##### Information given

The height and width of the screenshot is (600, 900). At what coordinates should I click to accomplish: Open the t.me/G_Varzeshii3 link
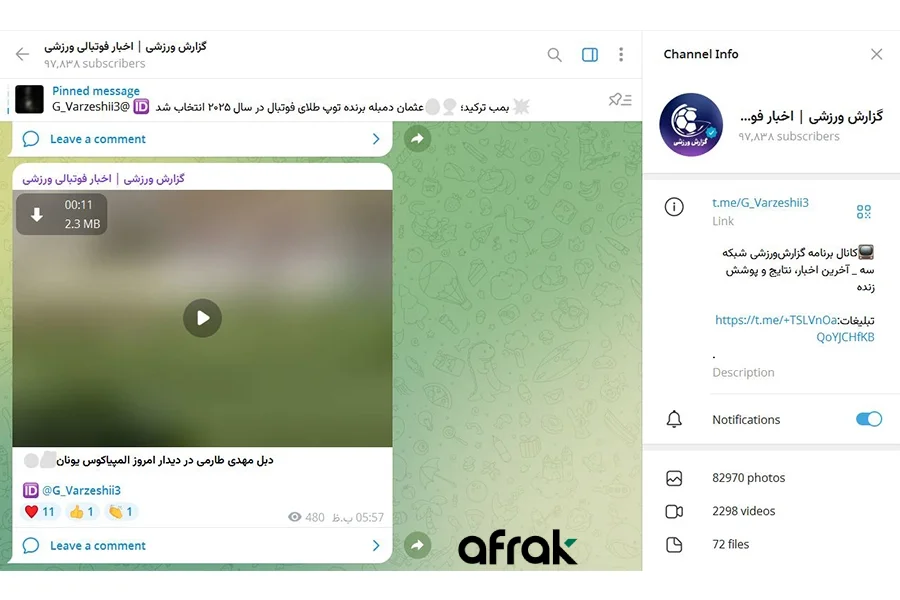pyautogui.click(x=760, y=203)
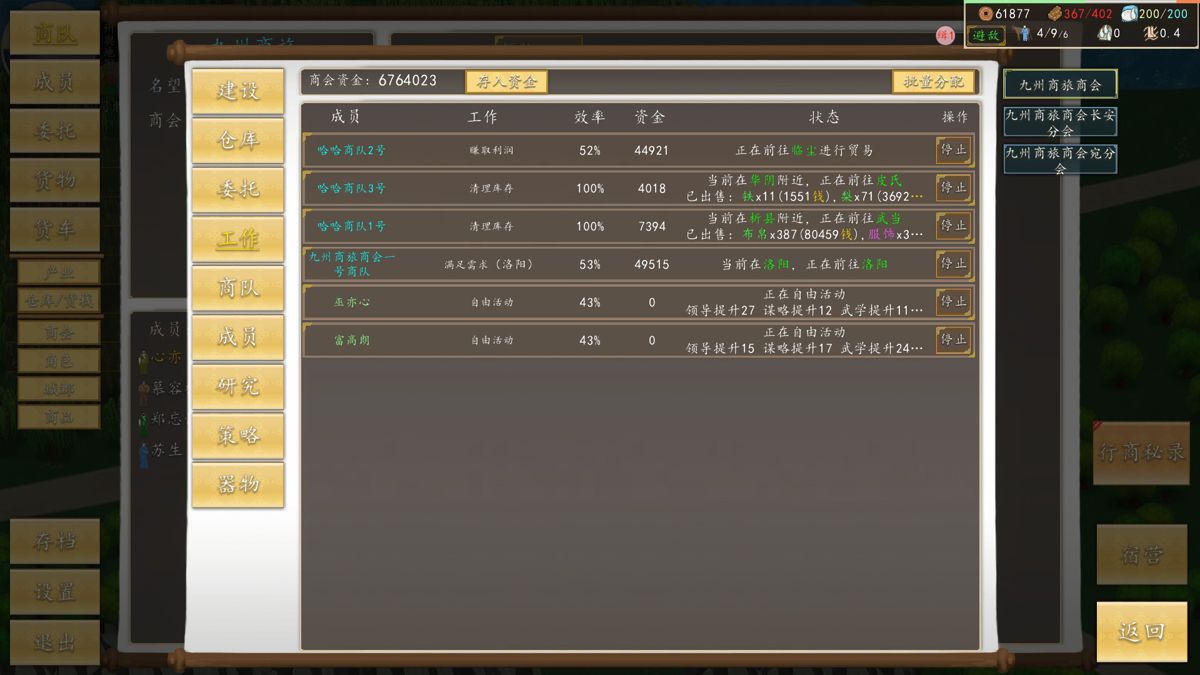This screenshot has height=675, width=1200.
Task: Click the 批量分配 batch assign button
Action: 933,82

##########

__Directions for this task__: Your copy should match the records above exactly, apart from the pictures, which stay out.

__Solution__:
The height and width of the screenshot is (600, 900). At what coordinates should I click to accomplish: Open the t.me/G_Varzeshii3 link
pyautogui.click(x=760, y=203)
This screenshot has height=675, width=1200.
Task: Click the 批量分配 batch assign button
Action: 933,82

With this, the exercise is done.